The **x-intercept** is a critical concept in understanding linear equations. It is the point where a line crosses the x-axis.
At this point, y is always zero. In our example, the x-intercept is (-5, 0). This tells us that when you move 5 units to the left on the x-axis, the line will touch this point.

Just like the x-intercept, the **y-intercept** is where the line crosses the y-axis.
Here, the x value is always zero. In this problem, the y-intercept is (0, -1). This means the line intersects the y-axis 1 unit downward from the origin.
Knowing both intercepts gives key points for sketching the line.

The **standard form of a linear equation** is typically written as:
\[ Ax + By = C \]
Here:

• A, B, and C are constants
• x and y are the variables

Converting equations into standard form is sometimes useful for simplicity and uniformity.
In our problem, we simplified from \[ \frac{x}{5} + y = -1 \] to \[ x + 5y = -5 \]. This makes it clearer and more straightforward to understand.

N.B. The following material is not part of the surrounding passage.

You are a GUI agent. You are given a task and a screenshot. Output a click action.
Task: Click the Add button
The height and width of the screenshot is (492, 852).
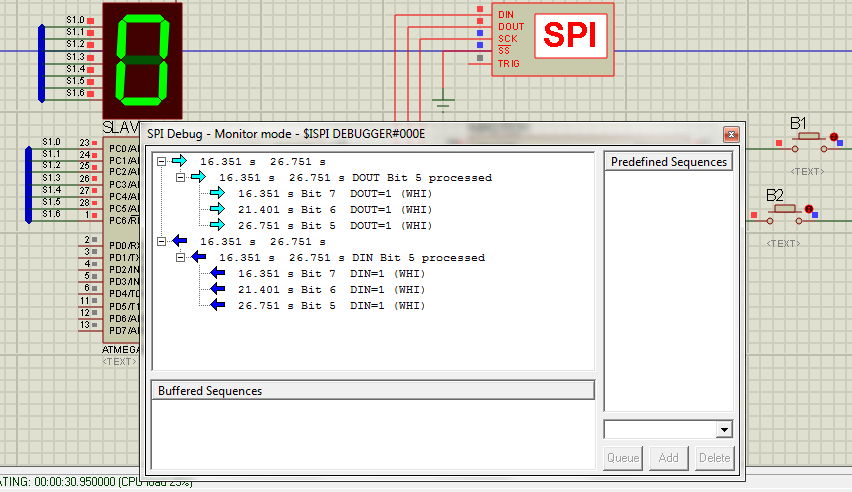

The **intercept form** of a linear equation makes use of the line's intercepts on the axes and is written as:\[ \frac{x}{a} + \frac{y}{b} = 1 \].
In this form:

• (a, 0) is the x-intercept
• (0, b) is the y-intercept

In our example, substituting x-intercept \[-5\] and y-intercept \[-1\] gives \[ \frac{x}{-5} + \frac{y}{-1} = 1 \].
This helps in visualizing where the line touches the coordinate axes.